On doing a live show
In a show models move around with clothes and make-up on. There is season-themed music and professional direction. The live show is an important opportunity for me to express my worldview, so yes, I am happy to be able to do that.
It was very difficult to think both designs [for men and women] simultaneously, as the men’s and women’s making process isn’t the same. I designed men’s first and then women’s. Staging for the live show wasn’t a difficult job because the fundamental theme for both was the same.
There were a number of hurdles to pass [in the making of this show], for example limiting the number of people in the venue, change the stage setting, etc. But I think holding a live show is possible if you pay careful attention to its execution.
On the show’s music
“CREEP” was the first song that came into my mind when I was selecting music for the women’s show. This song describes my present state of mind, but the song contains strong guitar riffs and is too loud for the show. I asked Thom Yorke if he ever recorded an acoustic version and he told me that he has one. Still, I thought it was too strong for the show. I told him that and he said slow it down 50% and listen again. Then he told me that he will do a remix. Only about half a day later, he sent me a remix of “CREEP” with additional synthesizer and other effects. I put on a headphone and listened to the song in full volume. The remix was mind blowing and so touching that it made me cry. I couldn’t stop crying. I felt this remix of “CREEP” is a different song and this fits perfectly to my show. I came up with an idea that I ask Thom to give a title for this new tune and the title sent to me was “CREEP VERY.”

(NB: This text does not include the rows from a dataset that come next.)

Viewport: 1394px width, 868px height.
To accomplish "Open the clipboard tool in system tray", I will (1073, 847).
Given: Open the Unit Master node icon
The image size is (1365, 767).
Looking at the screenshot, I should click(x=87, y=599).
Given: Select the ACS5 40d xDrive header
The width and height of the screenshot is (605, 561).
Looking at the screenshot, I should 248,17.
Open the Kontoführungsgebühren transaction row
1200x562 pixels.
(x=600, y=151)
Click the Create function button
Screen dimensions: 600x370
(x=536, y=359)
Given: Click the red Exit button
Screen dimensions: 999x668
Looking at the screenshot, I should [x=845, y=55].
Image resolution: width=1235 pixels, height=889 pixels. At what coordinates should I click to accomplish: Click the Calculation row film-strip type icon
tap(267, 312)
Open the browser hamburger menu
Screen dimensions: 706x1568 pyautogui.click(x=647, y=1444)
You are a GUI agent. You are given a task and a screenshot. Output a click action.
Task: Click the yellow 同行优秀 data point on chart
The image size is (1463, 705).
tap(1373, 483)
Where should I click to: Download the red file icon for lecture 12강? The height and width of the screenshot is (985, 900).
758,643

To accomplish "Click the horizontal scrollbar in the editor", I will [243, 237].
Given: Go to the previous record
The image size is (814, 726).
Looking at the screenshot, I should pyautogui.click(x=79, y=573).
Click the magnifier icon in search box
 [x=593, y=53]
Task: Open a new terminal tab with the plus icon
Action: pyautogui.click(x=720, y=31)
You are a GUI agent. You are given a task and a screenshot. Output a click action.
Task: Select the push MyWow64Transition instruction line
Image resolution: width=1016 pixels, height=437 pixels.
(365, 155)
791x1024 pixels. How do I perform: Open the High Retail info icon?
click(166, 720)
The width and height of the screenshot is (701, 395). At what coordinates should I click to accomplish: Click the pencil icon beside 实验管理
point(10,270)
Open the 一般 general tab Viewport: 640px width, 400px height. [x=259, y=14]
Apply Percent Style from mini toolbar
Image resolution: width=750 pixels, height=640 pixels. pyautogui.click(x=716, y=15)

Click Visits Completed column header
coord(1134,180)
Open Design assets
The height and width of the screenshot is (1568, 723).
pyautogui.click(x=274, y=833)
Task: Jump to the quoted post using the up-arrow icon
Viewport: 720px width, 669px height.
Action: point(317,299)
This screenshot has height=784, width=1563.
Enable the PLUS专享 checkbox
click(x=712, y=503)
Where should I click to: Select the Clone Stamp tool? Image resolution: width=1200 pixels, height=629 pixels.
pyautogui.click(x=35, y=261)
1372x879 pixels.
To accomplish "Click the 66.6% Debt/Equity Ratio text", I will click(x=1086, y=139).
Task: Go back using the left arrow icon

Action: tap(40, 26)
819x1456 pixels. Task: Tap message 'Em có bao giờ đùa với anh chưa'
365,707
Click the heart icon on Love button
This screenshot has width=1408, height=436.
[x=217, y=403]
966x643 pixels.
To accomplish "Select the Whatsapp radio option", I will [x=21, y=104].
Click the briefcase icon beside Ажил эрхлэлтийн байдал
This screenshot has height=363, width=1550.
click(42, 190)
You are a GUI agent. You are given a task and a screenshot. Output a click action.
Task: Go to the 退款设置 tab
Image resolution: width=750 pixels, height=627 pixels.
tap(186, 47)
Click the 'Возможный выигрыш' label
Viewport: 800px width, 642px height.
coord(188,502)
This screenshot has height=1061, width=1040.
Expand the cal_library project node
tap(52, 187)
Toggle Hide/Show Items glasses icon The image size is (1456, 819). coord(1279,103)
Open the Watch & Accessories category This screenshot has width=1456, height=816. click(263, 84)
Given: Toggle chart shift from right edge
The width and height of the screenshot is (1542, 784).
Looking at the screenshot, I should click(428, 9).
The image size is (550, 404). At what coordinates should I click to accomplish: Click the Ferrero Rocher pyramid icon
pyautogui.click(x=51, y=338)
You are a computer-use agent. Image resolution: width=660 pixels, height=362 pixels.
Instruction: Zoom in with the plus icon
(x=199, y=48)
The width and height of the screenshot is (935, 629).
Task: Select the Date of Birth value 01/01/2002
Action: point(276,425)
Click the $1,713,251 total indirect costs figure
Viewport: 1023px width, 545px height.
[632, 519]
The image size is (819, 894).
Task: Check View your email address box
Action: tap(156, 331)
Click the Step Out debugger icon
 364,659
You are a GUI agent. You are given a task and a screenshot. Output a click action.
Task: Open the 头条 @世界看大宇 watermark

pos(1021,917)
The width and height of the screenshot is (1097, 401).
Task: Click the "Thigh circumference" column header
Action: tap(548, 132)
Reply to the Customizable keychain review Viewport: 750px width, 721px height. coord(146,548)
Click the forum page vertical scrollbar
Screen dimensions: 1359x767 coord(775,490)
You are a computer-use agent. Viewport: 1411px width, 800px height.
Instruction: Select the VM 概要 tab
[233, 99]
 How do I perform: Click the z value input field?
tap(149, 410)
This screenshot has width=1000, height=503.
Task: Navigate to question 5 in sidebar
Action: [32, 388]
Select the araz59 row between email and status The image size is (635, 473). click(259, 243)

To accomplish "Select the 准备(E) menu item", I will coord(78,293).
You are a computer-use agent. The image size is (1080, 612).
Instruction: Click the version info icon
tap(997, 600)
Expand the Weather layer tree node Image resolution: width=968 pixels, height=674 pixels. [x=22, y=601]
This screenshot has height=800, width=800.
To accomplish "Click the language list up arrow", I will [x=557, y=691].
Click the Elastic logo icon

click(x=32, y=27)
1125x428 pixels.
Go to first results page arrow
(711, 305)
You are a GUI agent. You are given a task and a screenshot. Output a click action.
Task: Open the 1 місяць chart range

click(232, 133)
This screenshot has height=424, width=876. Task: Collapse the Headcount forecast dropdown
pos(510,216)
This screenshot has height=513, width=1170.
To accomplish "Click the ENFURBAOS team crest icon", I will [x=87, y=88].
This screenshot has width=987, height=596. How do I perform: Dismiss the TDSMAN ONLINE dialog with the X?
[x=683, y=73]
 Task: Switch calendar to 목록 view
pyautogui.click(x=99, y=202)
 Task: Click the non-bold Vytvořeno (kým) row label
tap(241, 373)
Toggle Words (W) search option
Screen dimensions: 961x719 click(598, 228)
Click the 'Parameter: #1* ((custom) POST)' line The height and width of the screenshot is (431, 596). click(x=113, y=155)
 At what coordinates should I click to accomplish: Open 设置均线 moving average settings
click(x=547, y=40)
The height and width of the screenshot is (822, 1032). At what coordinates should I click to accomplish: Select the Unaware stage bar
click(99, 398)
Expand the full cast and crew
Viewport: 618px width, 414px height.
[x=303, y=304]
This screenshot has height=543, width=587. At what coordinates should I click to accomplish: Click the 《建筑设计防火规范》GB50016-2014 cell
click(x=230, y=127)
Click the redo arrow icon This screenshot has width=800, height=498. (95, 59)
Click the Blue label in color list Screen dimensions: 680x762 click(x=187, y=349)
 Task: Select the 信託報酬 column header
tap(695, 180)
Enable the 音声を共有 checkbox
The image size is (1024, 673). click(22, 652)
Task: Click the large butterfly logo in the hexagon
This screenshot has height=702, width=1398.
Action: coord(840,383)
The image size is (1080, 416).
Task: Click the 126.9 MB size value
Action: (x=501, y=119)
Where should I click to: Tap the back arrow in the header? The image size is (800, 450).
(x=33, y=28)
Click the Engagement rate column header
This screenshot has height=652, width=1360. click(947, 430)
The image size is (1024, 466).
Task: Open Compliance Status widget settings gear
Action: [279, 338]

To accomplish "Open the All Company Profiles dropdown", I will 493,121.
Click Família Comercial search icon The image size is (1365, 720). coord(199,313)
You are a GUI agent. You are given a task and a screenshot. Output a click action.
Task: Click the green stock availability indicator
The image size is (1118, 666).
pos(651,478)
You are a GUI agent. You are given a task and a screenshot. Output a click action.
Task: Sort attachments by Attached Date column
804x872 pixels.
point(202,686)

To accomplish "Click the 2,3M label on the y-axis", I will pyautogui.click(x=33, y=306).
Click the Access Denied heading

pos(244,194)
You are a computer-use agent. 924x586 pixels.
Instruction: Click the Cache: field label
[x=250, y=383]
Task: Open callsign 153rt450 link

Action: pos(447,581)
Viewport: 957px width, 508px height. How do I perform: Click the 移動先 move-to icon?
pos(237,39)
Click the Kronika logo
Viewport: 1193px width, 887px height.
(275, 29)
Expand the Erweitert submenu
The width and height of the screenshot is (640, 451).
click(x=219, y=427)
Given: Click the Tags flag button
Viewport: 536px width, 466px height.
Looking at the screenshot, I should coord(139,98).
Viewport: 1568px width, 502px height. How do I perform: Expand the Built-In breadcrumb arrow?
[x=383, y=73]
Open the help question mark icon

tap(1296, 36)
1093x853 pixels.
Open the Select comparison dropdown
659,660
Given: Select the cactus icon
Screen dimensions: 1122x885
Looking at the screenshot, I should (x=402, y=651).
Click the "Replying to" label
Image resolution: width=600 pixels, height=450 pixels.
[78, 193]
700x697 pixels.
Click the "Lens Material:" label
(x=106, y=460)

MARS89 is a friend, and I asked him to make a remix of “Sakura Nagashi” by Hikaru Utada, the theme song of the movie “Evangelion: 3.0 YOU CAN (NOT) REDO.”. I worked with MARS89 for the first time two years ago for my men’s show “DROOGS”. I liked his works even before that, so I had a feeling that he would do the perfect job this time as well. I think MARS89’s dark ambient world and melancholic world of the original song came to a great accordance in this remix.